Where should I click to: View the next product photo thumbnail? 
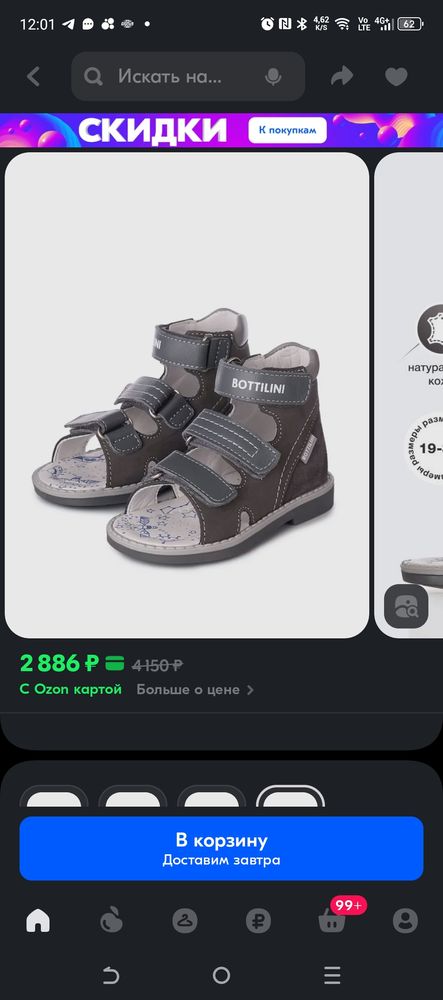(x=409, y=395)
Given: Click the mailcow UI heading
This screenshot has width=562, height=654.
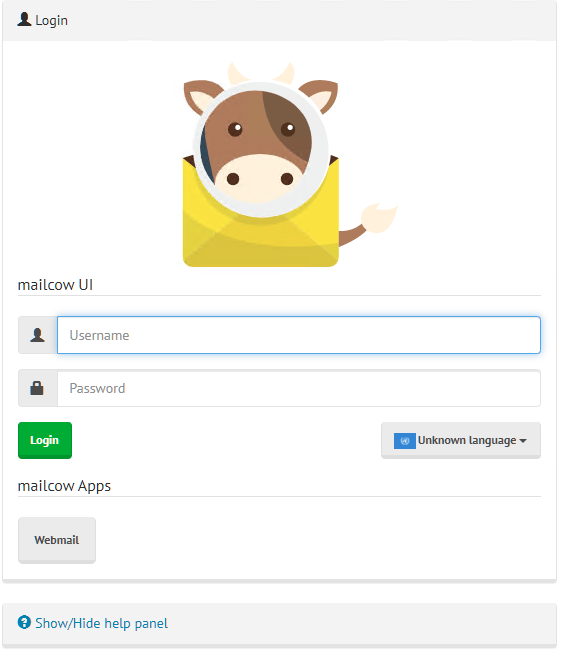Looking at the screenshot, I should point(55,285).
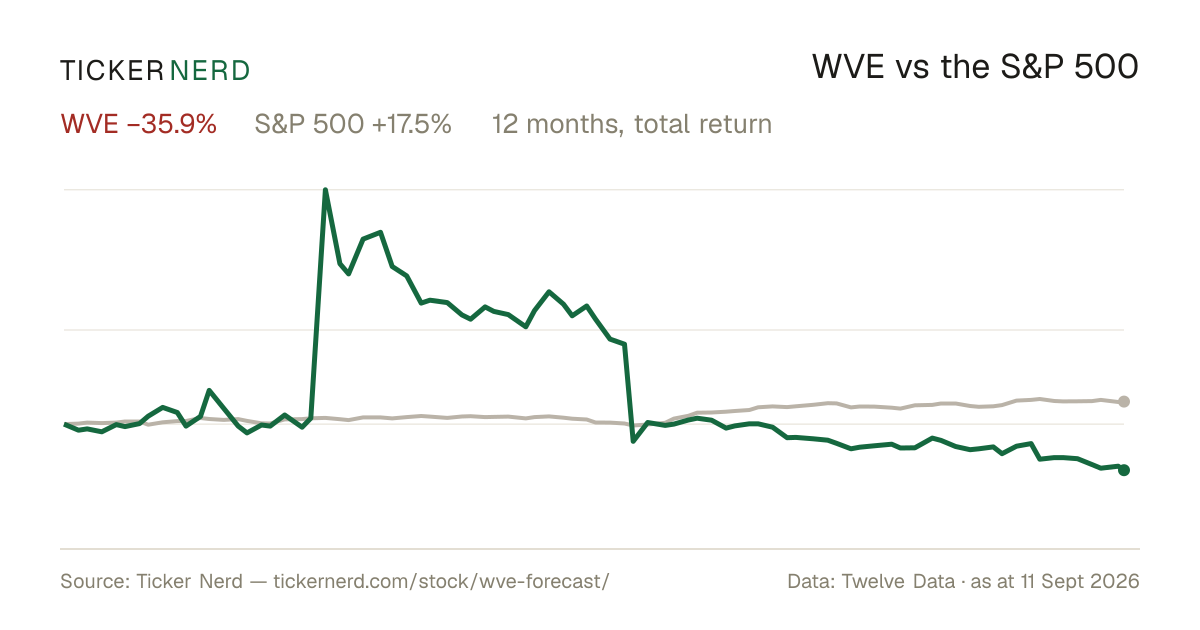The height and width of the screenshot is (630, 1200).
Task: Click the gray S&P 500 line end dot
Action: coord(1124,402)
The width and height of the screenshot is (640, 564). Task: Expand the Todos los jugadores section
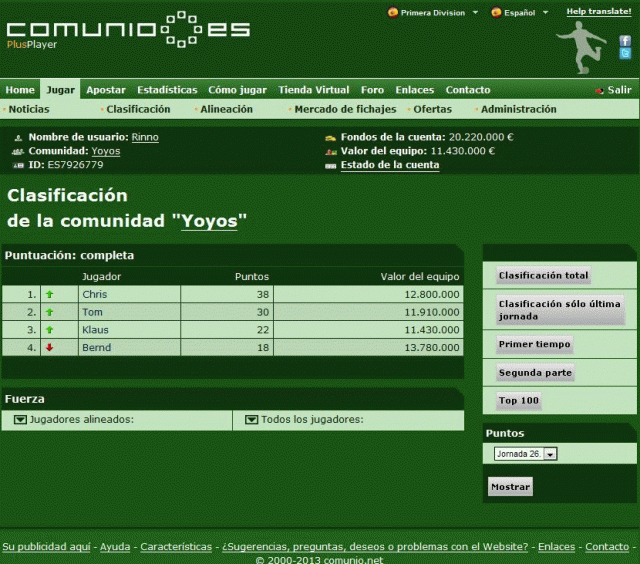pyautogui.click(x=251, y=420)
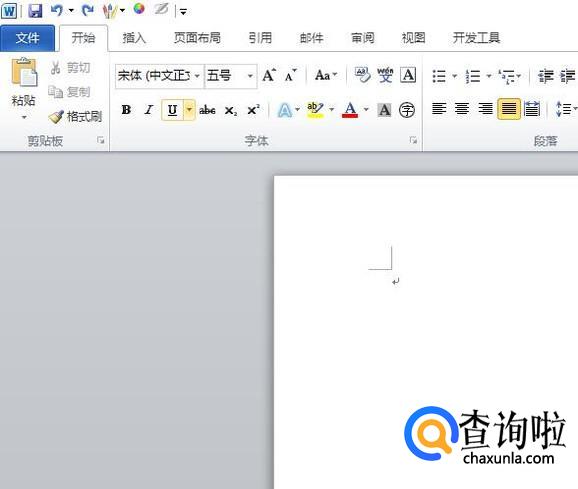The height and width of the screenshot is (489, 578).
Task: Toggle Bold formatting
Action: 126,110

----

* Your objective *
Set down the lines of the records above exactly, apart from the pictures.

* Solution for this problem *
Where should I click to: View the next product photo thumbnail? 
(x=409, y=395)
Given: Click the mailcow UI heading
This screenshot has width=562, height=654.
Looking at the screenshot, I should point(55,285).
The height and width of the screenshot is (630, 1200).
Task: Click the gray S&P 500 line end dot
Action: coord(1124,402)
The width and height of the screenshot is (640, 564). Task: Expand the Todos los jugadores section
pyautogui.click(x=251, y=420)
The height and width of the screenshot is (489, 578).
Task: Toggle Bold formatting
Action: 126,110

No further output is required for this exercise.